▶ [Record excerpts]

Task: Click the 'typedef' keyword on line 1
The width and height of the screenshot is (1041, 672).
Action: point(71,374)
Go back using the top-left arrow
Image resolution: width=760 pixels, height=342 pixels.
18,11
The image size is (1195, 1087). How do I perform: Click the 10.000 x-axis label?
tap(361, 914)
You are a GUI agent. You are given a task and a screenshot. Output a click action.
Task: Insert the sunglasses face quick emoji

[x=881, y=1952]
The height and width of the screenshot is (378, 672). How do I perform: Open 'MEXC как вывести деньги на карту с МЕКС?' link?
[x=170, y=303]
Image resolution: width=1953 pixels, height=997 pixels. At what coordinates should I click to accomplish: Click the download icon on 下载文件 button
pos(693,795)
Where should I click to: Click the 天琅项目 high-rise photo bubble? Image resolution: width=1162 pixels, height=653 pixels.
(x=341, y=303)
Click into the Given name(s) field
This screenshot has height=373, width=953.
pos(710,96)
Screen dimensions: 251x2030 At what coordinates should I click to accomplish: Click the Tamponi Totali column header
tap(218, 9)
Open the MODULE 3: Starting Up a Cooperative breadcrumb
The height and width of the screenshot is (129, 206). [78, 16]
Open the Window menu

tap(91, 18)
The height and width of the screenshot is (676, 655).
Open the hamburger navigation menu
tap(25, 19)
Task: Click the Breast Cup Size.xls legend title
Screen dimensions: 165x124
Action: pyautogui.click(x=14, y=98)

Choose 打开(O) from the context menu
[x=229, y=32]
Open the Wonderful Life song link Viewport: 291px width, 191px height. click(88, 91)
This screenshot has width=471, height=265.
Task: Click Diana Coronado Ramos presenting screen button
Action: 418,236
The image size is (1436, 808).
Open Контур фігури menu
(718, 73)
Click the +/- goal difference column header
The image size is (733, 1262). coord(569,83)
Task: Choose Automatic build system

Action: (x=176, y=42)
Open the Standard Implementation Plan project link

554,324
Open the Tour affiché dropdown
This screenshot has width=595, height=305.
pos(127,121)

▶ [Your task] Find every row above that contains the word "resolution" and copy each of those rows in full. Match case exactly, so a row with the word in different capitalization does not count.

▶ [Correct response]
Image resolution: width=760 pixels, height=342 pixels.
Image resolution: width=1953 pixels, height=997 pixels. At what coordinates should I click to accomplish: Click the download icon on 下载文件 button
Where should I click to: Click the 天琅项目 high-rise photo bubble? Image resolution: width=1162 pixels, height=653 pixels.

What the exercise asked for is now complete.